Induction of apoptosis in breast cancer cells in vitro by Fas ligand reverse signaling.

Abstract

The Fas-antigen is a cell surface receptor that transduces apoptotic signals into cells. The purpose of this study was to evaluate FasL expression in breast cancer and to elucidate the role of its signaling in different breast cancer cell lines. T47D and MCF7 cells were used and cultured in Dulbecco's modified Eagle's medium. FasL translocation to the membrane was achieved by culturing the cells in the presence of human interferon-γ (IFNγ). Translocation was detected by immunofluorescence. The ability of a Fas:Fc fusion protein to trigger apoptosis in these cells was investigated by cell death detection ELISA. After incubation with IFNγ for 4h and 18h, apoptosis was assessed in response to treatment with Fas:Fc. Immunofluorescence revealed that the used cell lines were positive for FasL which was increased and changed to more membrane-bound FasL expression after IFNγ stimulation. After stimulation with 50IU/ml IFNγ, Fas:Fc significantly increased MCF7 apoptosis (1.39 ± 0.06-fold, p = 0.0004) after 18h. After stimulation with 100IU/ml, Fas:Fc significantly increased apoptosis both after 4h (1.49 ± 0.15-fold, p = 0.018) and 18h (1.30 ± 0.06-fold, p = 0.013).
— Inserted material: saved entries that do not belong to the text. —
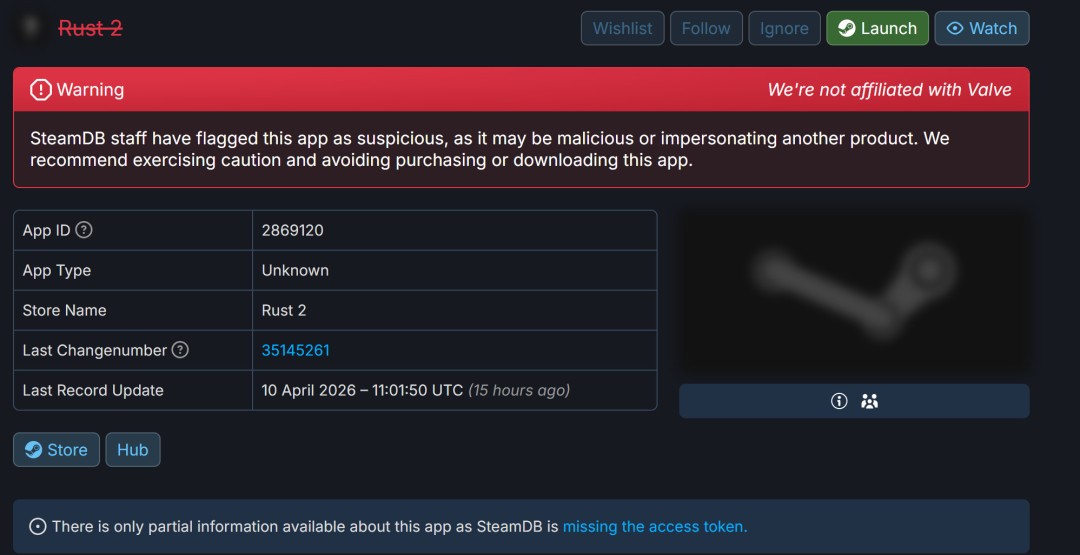Click the 2869120 App ID value
The height and width of the screenshot is (555, 1080).
click(x=292, y=230)
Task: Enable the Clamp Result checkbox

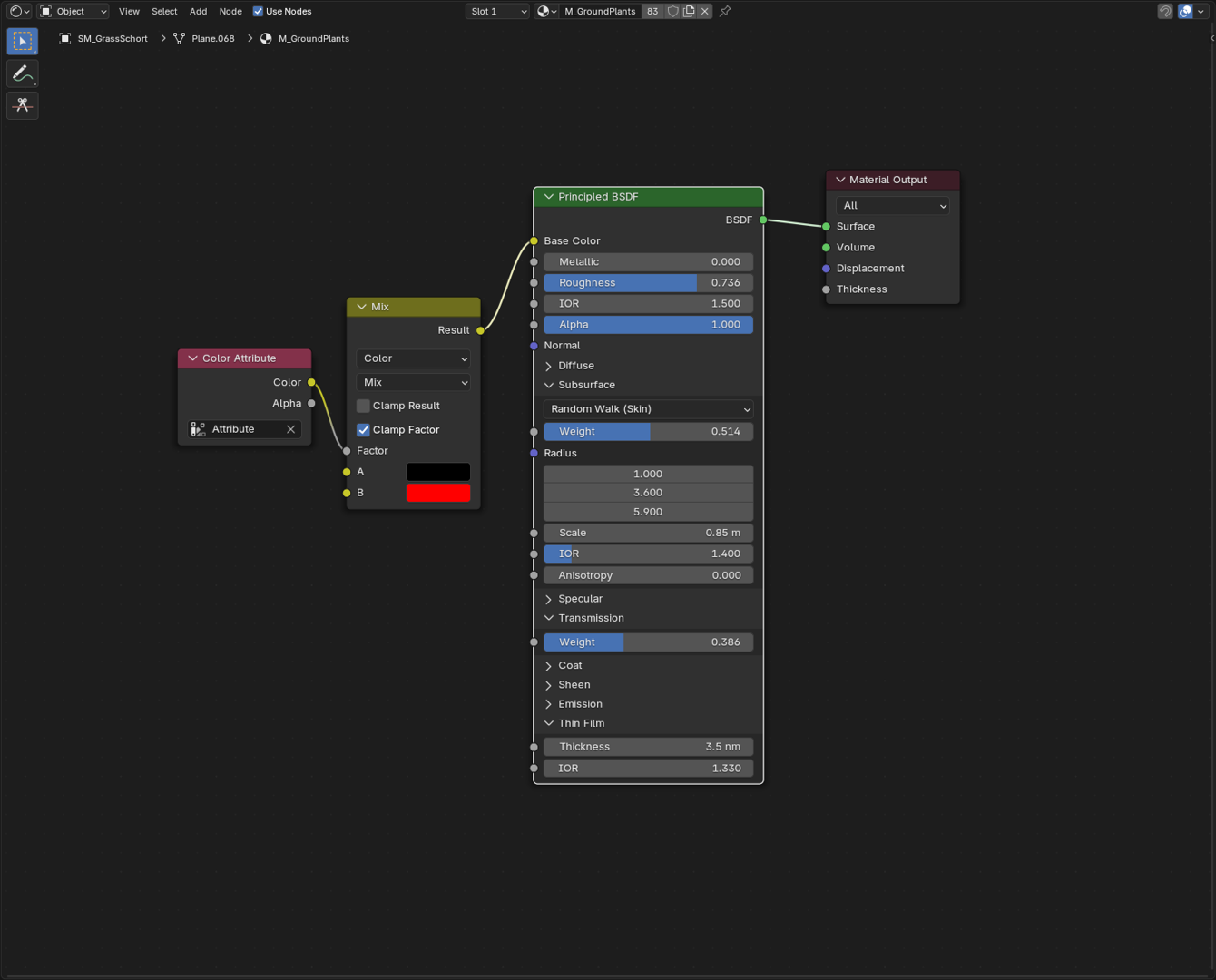Action: 363,406
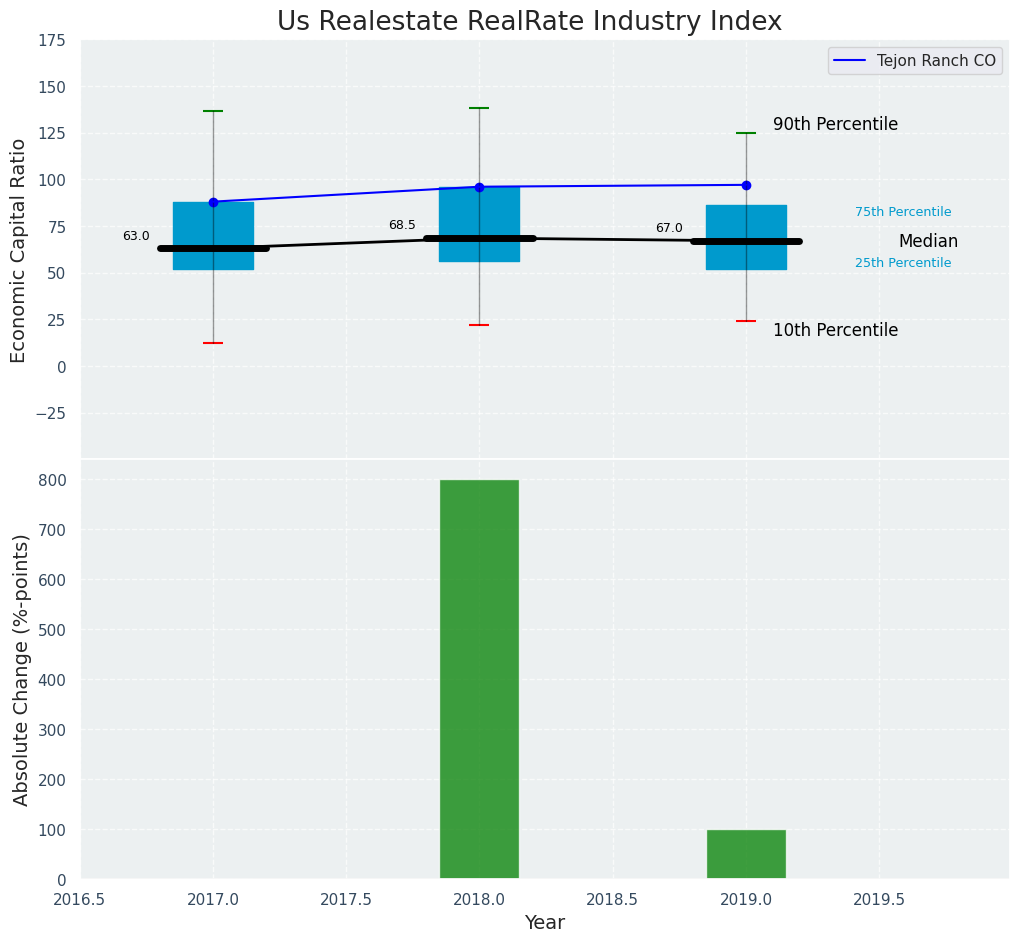
Task: Click the green 90th percentile cap for 2017
Action: click(x=213, y=111)
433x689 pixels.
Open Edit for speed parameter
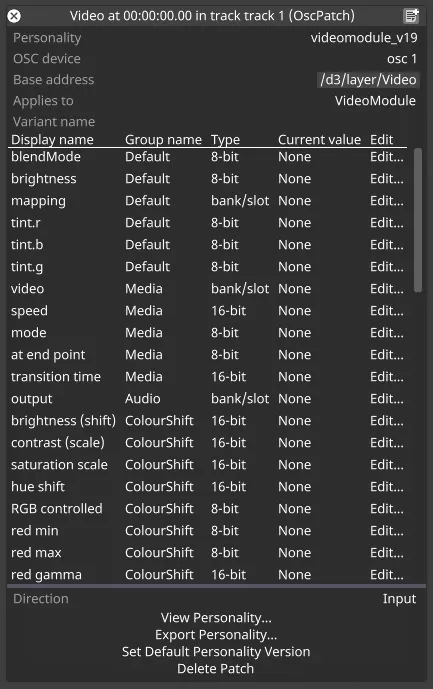386,311
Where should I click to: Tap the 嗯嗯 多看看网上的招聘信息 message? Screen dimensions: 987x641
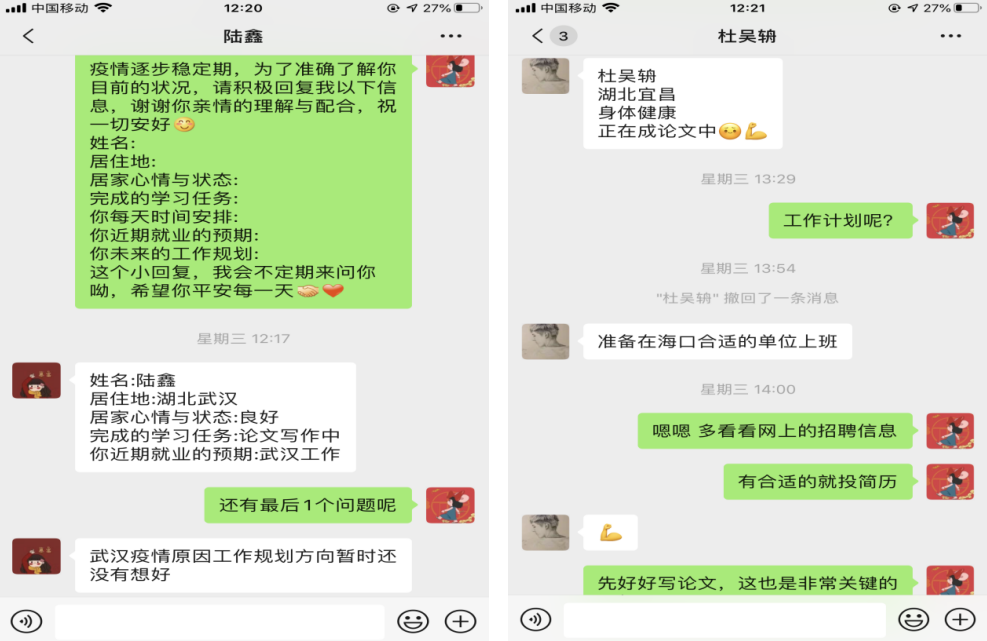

In T47D cells this effect was seen after 4h of stimulation with 50IU/ml and addition of Fas:Fc (1.6 ± 0.08-fold, p = 0.03). Membrane-bound FasL expression could be induced by IFNγ in a breast cancer cell model. More importantly, in the presence of IFNγ the Fas:Fc fusion protein was able to transmit pro-apoptotic signals to T47D and MCF7 cells, significantly inducing apoptosis. The current findings support further in vivo studies regarding FasL activation as a potential target for therapeutic intervention in breast cancer.